Structural modulation of low-valent iron in LDH-derived Ni3Se4 nanosheets: a breakthrough electrocatalyst for the overall water splitting reaction

Abstract

Transition metal-based layered double hydroxides (LDHs) have attracted significant attention in recent research in electrochemistry and hold promising capacity in a wide range of applications. Owing to their diverse chemical structure, improved mass- and charge-transfer kinetics, and fascinating 2D layered structure, LDHs have emerged to be promising electrocatalysts for water electrolysis. Yet, some limitations, including their low stability and poor conductivity, remain as major obstacles towards the application of LDHs in the field of electrocatalysis.

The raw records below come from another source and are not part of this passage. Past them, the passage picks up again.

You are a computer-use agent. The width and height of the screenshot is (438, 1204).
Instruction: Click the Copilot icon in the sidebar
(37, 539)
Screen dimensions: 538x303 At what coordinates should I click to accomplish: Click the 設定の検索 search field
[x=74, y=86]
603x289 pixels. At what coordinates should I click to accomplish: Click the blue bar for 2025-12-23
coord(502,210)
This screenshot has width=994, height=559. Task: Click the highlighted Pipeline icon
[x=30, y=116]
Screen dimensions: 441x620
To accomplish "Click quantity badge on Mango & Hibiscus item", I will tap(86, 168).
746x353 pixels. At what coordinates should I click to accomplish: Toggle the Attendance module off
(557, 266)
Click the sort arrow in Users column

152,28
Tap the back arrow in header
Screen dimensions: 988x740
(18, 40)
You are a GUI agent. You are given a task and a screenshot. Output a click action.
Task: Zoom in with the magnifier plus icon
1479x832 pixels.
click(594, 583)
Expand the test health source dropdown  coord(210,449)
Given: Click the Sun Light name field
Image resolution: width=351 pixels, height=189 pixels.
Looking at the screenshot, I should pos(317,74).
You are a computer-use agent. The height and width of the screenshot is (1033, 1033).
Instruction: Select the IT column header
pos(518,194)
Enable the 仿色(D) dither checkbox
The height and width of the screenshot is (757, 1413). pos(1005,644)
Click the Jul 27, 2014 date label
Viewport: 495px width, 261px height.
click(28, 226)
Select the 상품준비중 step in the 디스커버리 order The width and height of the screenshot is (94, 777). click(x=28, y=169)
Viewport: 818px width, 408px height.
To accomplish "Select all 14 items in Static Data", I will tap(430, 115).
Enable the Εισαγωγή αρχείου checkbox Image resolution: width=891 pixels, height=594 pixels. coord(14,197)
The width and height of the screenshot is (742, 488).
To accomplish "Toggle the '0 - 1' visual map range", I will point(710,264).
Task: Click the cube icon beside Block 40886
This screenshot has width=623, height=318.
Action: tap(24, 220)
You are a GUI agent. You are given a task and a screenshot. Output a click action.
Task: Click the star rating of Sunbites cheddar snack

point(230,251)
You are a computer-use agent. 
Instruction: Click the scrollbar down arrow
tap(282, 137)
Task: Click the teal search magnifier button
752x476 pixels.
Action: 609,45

As a result, various LDH-derived nanomaterials, like selenides, sulphides, phosphides, etc., have been employed as effective electrocatalysts towards water splitting. Here in this study, a solvothermal reaction strategy was employed to derive a selenide from NiFe-LDH and the successful selenization resulted in the formation of Fe-doped Ni₃Se₄ (Fe@Ni₃Se₄) with a 2D microporous structure. The Fe@Ni₃Se₄ showed excellent electrocatalytic performance for the oxygen evolution reaction (OER) and hydrogen evolution reaction (HER) in alkaline conditions, requiring just 185 and 33 mV overpotentials to drive 10 mA cm⁻² current density in the OER and HER, respectively, which outperformed many recently reported benchmark electrocatalysts. Also, a 10-fold increase in turnover frequency (TOF) was noticed in Fe@Ni₃Se₄ compared to pristine NiFe-LDH, revealing an enormous improvement in specific activity as a result of the selenization. The presence of Fe with a lower valency provided an added advantage over the redox activity and stable structural outcomes, which was confirmed from operando impedance analysis and various other characterizations. First-principles DFT calculations revealed that doping low-valent Fe ions largely increased the 3d-2p repulsion in the Ni–O bonds, thereby facilitating the O₂ desorption process as compared to pristine Ni₃Se₄, as a result of the electronic exchange. Moreover, the downward shifting of the d-band centre with respect to the Fermi level modulated the binding strengths of the Fe-doped substrate towards H* compared to the pristine substrates.